Pheochromocytomas (PCCs) are neuroendocrine tumors that occur in the adrenal medulla, whereas paragangliomas (PGLs) arise from paraganglia in the head, neck, thorax, or abdomen. In a variety of tumors, cancer cells with stem cell-like properties seem to form the basis of tumor initiation because of their ability to self-renew and proliferate. Specifically targeting this small cell population may lay the foundation for more effective therapeutic approaches. In the present study, we intended to identify stem cells in PCCs/PGLs.
We examined the immunohistochemical expression of 11 stem cell markers (SOX2, LIN28, NGFR, THY1, PREF1, SOX17, NESTIN, CD117, OCT3/4, NANOG, and CD133) on tissue microarrays containing 208 PCCs/PGLs with different genetic backgrounds from five European centers.
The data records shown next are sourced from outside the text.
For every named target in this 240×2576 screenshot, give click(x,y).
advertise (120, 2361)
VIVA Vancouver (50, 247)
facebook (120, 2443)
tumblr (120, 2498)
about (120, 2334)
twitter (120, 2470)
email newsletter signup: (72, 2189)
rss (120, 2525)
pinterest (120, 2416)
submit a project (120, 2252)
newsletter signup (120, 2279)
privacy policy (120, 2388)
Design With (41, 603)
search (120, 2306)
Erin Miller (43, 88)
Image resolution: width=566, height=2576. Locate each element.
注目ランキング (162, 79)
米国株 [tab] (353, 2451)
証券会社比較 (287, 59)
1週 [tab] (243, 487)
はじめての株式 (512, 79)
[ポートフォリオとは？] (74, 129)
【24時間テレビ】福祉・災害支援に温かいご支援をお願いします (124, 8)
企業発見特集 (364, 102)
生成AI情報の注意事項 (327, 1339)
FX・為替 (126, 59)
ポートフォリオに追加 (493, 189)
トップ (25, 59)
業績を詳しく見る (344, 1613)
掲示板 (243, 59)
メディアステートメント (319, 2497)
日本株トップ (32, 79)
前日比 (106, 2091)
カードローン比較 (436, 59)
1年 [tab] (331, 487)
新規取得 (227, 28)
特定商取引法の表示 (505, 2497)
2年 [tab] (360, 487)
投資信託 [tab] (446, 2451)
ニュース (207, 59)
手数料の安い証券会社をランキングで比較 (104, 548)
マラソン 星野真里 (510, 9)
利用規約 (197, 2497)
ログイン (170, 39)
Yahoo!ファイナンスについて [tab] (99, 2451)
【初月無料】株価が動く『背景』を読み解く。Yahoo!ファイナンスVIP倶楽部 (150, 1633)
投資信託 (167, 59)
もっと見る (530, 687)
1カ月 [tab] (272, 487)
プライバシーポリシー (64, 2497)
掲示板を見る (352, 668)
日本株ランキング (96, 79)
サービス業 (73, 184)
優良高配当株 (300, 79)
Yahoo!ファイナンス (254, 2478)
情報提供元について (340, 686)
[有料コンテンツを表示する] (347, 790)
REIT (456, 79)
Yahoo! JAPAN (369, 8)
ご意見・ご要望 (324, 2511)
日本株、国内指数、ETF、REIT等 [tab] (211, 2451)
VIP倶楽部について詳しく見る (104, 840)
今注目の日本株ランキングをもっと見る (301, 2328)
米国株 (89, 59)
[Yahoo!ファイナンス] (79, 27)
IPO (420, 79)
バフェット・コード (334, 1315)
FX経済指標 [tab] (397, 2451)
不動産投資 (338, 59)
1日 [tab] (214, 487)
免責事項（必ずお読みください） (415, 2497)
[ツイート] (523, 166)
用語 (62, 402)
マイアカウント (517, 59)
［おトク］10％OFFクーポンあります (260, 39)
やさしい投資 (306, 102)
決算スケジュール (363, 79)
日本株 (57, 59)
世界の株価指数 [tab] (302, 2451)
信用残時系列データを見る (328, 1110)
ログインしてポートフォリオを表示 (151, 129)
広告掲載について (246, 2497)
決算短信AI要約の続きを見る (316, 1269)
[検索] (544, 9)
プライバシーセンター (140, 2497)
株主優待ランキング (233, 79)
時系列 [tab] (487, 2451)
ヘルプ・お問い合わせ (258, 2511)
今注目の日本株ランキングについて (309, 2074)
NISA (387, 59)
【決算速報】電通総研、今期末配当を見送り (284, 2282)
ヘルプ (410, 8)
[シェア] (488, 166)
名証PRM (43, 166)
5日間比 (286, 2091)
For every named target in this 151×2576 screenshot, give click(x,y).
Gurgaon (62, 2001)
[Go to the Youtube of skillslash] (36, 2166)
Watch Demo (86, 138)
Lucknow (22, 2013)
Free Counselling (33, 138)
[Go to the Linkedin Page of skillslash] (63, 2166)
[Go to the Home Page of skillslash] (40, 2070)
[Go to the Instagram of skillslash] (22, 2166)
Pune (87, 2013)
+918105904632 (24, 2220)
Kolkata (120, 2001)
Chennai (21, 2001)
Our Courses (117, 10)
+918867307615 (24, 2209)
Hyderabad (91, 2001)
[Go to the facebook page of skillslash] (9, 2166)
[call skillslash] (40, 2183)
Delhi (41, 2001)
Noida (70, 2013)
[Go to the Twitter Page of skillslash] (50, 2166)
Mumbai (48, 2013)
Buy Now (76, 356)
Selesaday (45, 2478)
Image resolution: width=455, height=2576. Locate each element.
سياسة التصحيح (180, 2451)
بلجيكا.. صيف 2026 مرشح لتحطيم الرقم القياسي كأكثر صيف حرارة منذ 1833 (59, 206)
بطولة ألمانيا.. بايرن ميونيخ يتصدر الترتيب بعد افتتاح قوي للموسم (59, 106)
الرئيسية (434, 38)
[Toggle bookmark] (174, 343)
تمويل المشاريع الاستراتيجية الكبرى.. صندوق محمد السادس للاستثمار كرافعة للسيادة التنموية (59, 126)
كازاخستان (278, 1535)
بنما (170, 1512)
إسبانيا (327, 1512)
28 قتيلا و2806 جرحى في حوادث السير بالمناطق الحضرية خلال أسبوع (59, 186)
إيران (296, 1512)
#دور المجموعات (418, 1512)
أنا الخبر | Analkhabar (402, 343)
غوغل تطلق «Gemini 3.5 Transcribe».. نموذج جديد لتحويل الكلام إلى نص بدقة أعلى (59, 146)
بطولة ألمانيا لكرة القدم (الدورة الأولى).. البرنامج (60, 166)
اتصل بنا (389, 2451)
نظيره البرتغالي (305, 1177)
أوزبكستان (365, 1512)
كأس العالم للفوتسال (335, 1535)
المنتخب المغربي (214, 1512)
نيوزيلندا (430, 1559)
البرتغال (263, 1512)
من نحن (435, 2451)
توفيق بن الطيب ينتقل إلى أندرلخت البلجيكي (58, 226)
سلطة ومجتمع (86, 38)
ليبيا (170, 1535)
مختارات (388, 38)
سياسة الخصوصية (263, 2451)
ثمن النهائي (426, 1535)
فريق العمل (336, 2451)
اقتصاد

SOX2, LIN28, NGFR, and THY1 were expressed in more than 10% of tumors, and PREF1, SOX17, NESTIN, and CD117 were expressed in <10% of the samples. OCT3/4, NANOG, and CD133 were not detectable at all. Double staining for chromogranin A/SOX2 and S100/SOX2 demonstrated SOX2 immunopositivity in both tumor and adjacent sustentacular cells. The expression of SOX2, SOX17, NGFR, LIN28, PREF1, and THY1 was significantly associated with mutations in one of the succinate dehydrogenase (SDH) genes. In addition, NGFR expression was significantly correlated with metastatic disease.
Immunohistochemical expression of stem cell markers was found in a subset of PCCs/PGLs. Further studies are required to validate whether some stem cell-associated markers, such as SOX2, could serve as targets for therapeutic approaches and whether NGFR expression could be utilized as a predictor of malignancy.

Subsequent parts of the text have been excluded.